Session: Neo-Perinatal Health Care Delivery: Practices and Procedures 1
716 - Understanding Perspectives of Safety-Net NICU Neonatologists Disclosing Genomic Sequencing Results: A Mixed Methods Approach
Friday, April 24, 2026
5:30pm - 8:00pm ET
Publication Number: 1693.716
Sonia Hills, Boston Children's Hospital, Boston, MA, United States; Meghan Werner, Boston Children's Hospital, Woburn, MA, United States; Jessica L. Douglas, Boston Children's Hospital, Boston, MA, United States; Alissa D'Gama, Boston Children's Hospital, Dedham, MA, United States; Monica Wojcik, Boston Children's Hospital, Boston, MA, United States; Vanessa j. Young, Boston Children's Hospital, Boston, MA, United States; Pankaj Agrawal, Holtz Children's Hospital Jackson Memorial Hospital, Miami, FL, United States; Timothy Yu, Harvard Medical School, Boston, MA, United States; Margaret Parker, UMass Chan School of Medicine, Worcester, MA, United States
Research Assistant Boston Children's Hospital Boston, Massachusetts, United States
Background: Safety-net neonatal intensive care units (NICUs) that disproportionately serve marginalized populations often lack the robust genetics expertise and resources required to facilitate rapid genomic sequencing (rGS), leading to inequitable outcomes. Neonatologists in this setting have limited training in genomic medicine and insufficient time to learn about result interpretation. The Virtual Genome Center (VIGOR) is an innovative virtual delivery model for rGS in safety-net NICUs where local neonatologists receive genomic education and real-time support for disclosing rGS results. Objective: To examine neonatologists' perceived (1) barriers and facilitators to disclosing rGS results; (2) role in disclosing rGS results; and (3) overall satisfaction with VIGOR-supplied and outside resources. Design/Methods: Neonatologists from 10 NICUs participating in the VIGOR study were surveyed after each rGS disclosure and a subset was interviewed after 2 or more disclosures. Quantitative results were compared by result type (positive, negative, variants of uncertain significance [VUS]/other). Qualitative results were iteratively coded for themes using the "Capability, Opportunity, and Motivation are capable of changing Behavior" (COM-B) framework. Results: 52 neonatologists completed 155 post-disclosure surveys and 20 were interviewed. Disclosure characteristics and survey results are summarized in Table 1. Themes from interviews are described in Table 2. 93% (143/154) of neonatologists felt comfortable disclosing rGS results regardless of result type and comfort was impacted by the family's reaction. Disclosures were most frequently in person (61/155, 39%), and the modality (e.g. in person, Zoom), presence of a genetics expert, and language concordance contributed to neonatologists' perception of the meeting.

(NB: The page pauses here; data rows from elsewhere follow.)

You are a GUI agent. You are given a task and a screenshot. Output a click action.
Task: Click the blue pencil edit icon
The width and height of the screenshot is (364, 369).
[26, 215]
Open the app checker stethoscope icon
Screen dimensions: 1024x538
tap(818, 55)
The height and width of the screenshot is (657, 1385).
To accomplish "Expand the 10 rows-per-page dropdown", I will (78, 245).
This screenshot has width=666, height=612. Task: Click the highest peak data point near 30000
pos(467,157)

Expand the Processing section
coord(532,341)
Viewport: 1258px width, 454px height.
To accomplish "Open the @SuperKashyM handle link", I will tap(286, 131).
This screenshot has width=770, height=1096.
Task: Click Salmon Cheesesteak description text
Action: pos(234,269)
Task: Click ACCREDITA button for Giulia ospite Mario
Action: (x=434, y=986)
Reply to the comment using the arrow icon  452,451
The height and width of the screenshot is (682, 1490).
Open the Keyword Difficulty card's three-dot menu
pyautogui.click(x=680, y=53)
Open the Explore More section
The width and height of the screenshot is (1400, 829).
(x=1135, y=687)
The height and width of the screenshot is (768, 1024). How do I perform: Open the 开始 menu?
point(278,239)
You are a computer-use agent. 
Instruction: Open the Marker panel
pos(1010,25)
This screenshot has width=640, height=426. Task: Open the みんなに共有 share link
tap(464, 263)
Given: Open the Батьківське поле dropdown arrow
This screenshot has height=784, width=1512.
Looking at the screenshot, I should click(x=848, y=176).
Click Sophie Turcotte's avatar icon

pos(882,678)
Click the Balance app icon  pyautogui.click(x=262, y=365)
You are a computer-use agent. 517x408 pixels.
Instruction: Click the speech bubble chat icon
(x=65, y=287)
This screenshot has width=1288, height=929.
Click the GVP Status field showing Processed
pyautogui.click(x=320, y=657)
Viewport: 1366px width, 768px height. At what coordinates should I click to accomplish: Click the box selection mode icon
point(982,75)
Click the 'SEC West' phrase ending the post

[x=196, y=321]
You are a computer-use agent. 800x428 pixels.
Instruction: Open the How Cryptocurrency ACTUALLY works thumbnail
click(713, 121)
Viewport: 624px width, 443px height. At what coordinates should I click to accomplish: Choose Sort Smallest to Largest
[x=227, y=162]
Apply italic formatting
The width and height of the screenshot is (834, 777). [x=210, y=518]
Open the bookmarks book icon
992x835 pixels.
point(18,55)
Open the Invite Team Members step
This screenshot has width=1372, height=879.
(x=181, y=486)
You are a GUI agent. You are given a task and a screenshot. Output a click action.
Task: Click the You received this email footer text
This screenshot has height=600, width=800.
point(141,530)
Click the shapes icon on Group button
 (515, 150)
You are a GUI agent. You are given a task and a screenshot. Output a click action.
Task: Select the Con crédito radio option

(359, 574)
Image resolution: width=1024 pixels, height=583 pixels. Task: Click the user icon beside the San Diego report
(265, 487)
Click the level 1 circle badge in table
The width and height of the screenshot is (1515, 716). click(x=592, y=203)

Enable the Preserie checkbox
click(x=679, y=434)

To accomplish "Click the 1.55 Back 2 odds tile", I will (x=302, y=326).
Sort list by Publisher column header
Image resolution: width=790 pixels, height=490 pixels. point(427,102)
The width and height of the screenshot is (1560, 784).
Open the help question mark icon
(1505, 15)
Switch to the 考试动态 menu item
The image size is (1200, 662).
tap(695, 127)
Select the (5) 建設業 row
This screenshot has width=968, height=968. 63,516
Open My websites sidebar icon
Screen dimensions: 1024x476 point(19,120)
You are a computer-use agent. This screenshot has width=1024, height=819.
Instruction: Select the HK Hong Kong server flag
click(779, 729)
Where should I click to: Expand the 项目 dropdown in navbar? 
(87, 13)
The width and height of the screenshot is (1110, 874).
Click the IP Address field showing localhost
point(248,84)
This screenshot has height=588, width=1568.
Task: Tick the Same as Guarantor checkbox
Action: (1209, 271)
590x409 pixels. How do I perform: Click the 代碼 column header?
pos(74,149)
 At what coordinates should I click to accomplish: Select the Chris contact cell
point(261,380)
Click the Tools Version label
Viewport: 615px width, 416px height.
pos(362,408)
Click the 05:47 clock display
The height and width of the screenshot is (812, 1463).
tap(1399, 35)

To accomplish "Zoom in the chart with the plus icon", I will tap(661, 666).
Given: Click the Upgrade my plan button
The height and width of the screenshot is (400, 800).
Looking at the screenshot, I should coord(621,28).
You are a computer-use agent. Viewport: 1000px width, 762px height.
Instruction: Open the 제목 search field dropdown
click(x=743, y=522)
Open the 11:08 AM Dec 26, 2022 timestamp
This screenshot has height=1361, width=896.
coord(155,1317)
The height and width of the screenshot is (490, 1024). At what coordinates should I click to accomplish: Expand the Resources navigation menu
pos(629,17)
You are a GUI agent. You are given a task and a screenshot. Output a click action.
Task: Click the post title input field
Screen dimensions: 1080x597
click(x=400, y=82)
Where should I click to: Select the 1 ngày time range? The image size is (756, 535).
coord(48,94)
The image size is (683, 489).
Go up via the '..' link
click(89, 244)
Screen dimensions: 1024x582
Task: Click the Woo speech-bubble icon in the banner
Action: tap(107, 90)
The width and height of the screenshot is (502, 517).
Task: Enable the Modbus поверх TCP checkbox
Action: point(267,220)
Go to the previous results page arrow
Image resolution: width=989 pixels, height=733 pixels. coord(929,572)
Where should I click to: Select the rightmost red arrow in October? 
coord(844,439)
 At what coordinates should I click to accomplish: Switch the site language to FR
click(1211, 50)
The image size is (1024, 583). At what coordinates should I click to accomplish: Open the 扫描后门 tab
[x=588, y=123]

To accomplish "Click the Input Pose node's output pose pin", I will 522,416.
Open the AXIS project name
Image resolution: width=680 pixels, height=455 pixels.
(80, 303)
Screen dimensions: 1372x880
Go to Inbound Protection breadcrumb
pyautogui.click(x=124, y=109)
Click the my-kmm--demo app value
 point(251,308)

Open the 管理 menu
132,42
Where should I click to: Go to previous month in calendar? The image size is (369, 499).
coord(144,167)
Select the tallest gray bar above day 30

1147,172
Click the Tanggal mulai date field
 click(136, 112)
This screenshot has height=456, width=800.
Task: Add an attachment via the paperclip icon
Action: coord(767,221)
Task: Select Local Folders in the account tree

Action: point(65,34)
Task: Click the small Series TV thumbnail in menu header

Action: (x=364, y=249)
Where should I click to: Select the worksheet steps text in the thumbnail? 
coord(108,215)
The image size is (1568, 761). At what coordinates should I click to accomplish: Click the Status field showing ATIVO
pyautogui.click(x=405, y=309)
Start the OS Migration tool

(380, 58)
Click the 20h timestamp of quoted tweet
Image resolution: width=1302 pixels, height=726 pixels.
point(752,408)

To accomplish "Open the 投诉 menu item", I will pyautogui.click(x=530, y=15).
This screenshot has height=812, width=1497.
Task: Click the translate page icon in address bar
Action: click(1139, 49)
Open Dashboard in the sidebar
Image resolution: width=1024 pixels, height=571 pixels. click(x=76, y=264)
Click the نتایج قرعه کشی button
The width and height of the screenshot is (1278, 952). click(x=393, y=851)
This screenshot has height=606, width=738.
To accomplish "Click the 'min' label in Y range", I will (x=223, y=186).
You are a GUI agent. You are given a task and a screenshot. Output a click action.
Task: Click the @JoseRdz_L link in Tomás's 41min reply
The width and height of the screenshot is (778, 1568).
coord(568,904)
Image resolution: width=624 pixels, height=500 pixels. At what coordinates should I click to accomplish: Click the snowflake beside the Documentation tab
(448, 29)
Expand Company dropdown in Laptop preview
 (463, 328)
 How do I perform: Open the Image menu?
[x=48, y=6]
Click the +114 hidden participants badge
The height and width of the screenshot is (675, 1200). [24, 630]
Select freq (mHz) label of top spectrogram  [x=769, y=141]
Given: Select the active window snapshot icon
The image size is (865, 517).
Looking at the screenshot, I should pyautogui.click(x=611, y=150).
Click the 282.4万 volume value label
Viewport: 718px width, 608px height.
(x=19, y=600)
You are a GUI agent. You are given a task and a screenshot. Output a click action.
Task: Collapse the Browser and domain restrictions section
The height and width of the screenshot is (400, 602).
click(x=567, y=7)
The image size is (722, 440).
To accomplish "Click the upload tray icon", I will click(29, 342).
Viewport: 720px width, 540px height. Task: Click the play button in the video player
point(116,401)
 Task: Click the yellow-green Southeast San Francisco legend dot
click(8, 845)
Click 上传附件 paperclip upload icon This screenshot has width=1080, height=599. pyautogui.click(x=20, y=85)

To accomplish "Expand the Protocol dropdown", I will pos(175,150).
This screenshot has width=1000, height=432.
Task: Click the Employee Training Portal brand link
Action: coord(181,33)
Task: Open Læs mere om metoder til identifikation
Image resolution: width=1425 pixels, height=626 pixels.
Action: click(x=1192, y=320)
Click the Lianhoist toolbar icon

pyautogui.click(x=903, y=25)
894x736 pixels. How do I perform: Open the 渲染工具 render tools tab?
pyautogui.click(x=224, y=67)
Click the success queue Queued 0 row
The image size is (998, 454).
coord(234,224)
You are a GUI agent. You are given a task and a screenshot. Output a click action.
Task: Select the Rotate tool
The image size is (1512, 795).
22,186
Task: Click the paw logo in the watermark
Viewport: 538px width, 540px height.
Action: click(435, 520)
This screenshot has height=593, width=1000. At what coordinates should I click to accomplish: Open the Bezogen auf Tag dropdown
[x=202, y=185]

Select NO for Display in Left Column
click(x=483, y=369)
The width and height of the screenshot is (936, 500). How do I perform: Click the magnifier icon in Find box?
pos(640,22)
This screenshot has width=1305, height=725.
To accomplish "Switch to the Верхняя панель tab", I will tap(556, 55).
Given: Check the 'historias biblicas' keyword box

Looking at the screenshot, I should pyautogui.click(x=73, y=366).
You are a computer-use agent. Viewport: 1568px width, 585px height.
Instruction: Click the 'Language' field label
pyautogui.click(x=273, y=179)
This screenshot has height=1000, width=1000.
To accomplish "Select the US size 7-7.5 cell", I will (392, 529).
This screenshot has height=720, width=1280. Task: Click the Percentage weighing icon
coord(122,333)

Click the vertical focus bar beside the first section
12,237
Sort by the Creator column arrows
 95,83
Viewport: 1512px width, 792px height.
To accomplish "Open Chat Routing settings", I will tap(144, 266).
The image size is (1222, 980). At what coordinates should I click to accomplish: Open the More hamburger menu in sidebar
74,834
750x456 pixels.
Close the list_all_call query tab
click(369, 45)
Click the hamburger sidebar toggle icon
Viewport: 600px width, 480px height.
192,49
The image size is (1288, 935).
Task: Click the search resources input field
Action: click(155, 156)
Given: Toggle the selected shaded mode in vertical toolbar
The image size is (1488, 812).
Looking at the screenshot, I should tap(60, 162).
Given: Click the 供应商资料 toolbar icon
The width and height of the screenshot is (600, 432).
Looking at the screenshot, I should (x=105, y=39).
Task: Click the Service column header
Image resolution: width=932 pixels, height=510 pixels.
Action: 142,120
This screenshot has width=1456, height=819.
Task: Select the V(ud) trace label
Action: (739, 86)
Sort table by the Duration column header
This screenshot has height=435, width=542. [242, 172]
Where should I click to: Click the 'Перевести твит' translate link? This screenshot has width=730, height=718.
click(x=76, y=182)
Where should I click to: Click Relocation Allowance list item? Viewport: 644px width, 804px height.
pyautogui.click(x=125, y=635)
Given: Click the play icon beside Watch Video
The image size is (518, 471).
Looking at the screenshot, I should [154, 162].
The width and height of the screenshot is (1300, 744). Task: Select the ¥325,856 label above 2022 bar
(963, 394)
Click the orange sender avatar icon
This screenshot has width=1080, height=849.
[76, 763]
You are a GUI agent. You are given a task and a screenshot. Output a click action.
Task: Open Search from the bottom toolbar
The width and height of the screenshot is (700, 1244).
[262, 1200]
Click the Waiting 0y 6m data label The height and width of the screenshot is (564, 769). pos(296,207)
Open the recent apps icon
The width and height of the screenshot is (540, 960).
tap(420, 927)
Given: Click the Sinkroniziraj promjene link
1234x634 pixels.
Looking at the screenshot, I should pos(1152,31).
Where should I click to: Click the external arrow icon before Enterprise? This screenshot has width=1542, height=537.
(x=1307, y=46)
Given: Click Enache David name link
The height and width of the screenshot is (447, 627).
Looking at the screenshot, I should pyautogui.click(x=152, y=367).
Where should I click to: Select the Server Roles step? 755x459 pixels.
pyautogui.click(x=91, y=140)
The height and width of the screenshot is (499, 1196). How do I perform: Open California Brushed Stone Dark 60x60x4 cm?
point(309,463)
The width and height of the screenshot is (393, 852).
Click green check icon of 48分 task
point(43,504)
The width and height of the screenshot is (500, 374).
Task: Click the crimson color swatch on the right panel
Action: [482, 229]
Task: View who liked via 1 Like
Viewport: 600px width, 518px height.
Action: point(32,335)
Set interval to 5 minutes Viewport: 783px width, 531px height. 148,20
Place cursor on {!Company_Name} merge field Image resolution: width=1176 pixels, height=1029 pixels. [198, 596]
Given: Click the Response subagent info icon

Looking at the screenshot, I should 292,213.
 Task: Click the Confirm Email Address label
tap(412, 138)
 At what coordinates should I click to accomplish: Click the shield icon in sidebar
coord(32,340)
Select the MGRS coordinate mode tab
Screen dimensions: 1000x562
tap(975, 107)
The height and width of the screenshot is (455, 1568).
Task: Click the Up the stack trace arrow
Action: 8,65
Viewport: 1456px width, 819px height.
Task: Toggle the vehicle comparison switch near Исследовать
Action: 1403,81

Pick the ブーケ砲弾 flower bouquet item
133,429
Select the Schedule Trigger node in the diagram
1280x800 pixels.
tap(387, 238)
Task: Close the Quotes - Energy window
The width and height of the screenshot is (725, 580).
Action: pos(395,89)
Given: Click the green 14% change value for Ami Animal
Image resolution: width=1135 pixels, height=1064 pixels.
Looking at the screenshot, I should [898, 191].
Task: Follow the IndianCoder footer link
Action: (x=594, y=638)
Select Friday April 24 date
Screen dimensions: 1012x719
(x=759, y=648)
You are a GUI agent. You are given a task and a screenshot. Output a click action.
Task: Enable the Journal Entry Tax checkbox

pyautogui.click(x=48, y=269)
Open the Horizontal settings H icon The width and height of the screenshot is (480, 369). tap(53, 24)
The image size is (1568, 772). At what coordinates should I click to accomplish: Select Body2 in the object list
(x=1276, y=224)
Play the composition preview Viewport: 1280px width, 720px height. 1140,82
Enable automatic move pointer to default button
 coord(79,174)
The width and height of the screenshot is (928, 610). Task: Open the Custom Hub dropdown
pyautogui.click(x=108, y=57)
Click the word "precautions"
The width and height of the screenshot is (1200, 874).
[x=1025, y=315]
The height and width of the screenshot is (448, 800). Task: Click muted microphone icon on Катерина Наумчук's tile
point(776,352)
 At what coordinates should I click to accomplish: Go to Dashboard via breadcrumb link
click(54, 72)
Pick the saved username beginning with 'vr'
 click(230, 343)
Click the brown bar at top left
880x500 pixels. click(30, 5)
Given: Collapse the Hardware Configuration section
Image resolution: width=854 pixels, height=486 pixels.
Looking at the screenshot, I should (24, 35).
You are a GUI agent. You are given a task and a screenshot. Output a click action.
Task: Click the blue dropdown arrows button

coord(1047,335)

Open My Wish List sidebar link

Neonatologists utilized multiple resources to prepare for disclosures, such as medical literature, local genetics experts when available, and a customized report created by the central VIGOR team that provided information on management considerations, research opportunities, and resources. They preferred to have a genetics expert present during the disclosure if possible, but highlighted the unique value of their own existing trust and relationship with families motivating them to participate in these meetings.
Conclusion(s): Neonatologists value participating in rGS disclosures in the NICU setting and feel they have the capability to prepare and execute this, but a virtual joint effort with genetics experts may be the ideal model to successfully expand access.